The inventors reached the conclusion that when air is no longer guided as far as the compartment, cooling air reaches the compartment at a lower rotation speed than when it is guided. Air is then scooped up and rotates in the compartment forming a vortex as shown in FIG. 1B. The centre of this vortex is a very large pressure drop that jeopardises the supply of cooling air to the blade.

This invention provides a means of overcoming this problem whenever it is present in a turbine.

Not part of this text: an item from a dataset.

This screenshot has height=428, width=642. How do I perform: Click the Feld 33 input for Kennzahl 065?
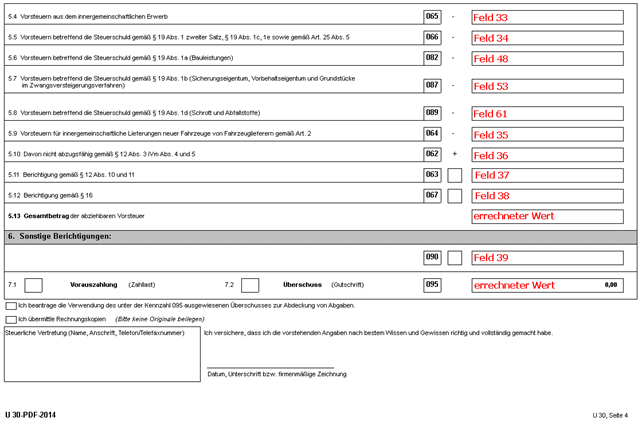tap(548, 18)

Its purpose is a turbine blade, the blade being provided with a dovetail root used to add it into a compartment of a turbine disk, the blade being provided with an internal air cooling circuit comprising air inlet means located on one face of the dovetail root of the blade in front of said compartment, and air outlet means, characterised in that said face of the dovetail root of the blade is equipped with a deflector comprising at least one fin used to guide the cooling air circulating in the bottom of the compartment to regularise the air flow towards the air inlet means.

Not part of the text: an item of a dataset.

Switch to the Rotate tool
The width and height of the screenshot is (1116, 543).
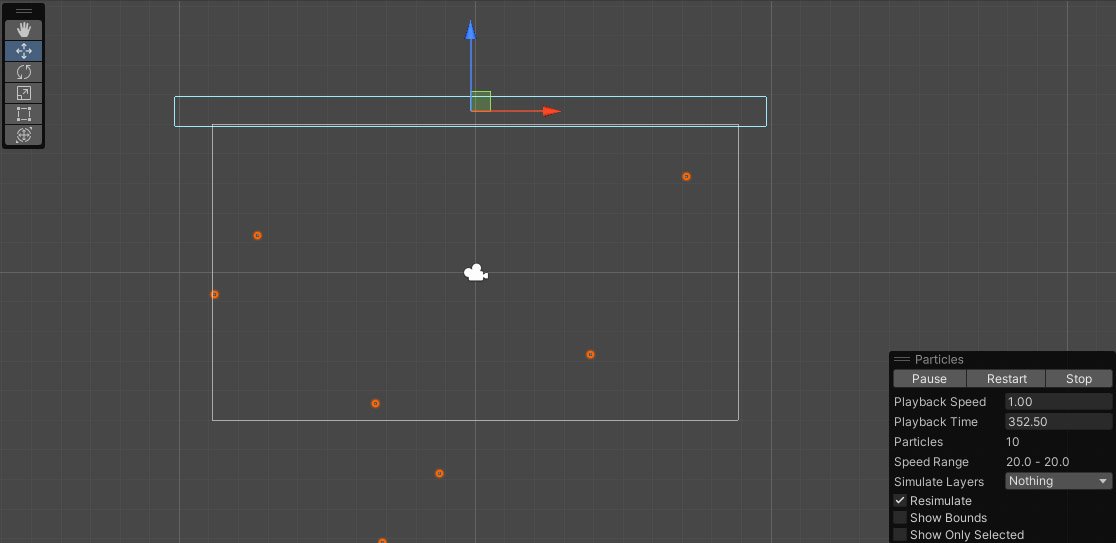[24, 72]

The presence of such a deflector on the face of the dovetail root of the blade in which the air inlet means are located provides a means of preventing the formation of a vortex.

The deflector may form an integral part of the blade.

The deflector may be an add-on element on the dovetail root of the blade and may be provided with access means to the air inlet means. The access means may comprise at least one calibrated hole.

The fin may be straight or inclined with respect to the main axis of the blade.

According to one advantageous embodiment, the deflector comprises at least one fin used to guide cooling air entering the compartment and at least one fin that guides discharged air towards the centre of the compartment.

BRIEF DESCRIPTION OF THE DRAWINGS

The invention will be better understood, and other advantages and special features will become clear after reading the following description given as a non-limitative example, accompanied by the attached drawings in which:

FIG. 1A, already described, is a partial view of a turbine blade mounted on a disk according to prior art,

FIG. 1B, already described, is a view of the bottom face of a blade dovetail root for a turbine according to known art,

FIG. 2A is a view of a turbine blade installed on a disk, according to the invention,

FIG. 2B is a view of the bottom face of a blade dovetail root for a turbine, according to the invention,

FIG. 3 is a perspective view of a deflector used in this invention,

FIG. 4 is a partial sectional view of a turbine in which a blade according to the invention has been fitted,

FIGS. 5 and 6 are bottom views of deflectors that can be used by this invention,

FIGS. 7 to 10 are cross-sectional views of different deflectors that can be used by this invention.

DETAILED DESCRIPTION OF EMBODIMENTS OF THE INVENTION

FIG. 2A shows a view of a blade 11 according to the invention installed on a disk 12, the view being shown in a plane perpendicular to the axis of the turbine as in FIG. 1A. The dovetail root 13 of the blade 11 is in position in a compartment 14 of the disk 12. The dovetail root is shown in a sectional view along the axis of a channel 15 bringing cooling air from the bottom of the compartment 14 as far as the internal cooling circuit of the blade, not shown. Air is circulated in the compartment as described above for FIG. 1A.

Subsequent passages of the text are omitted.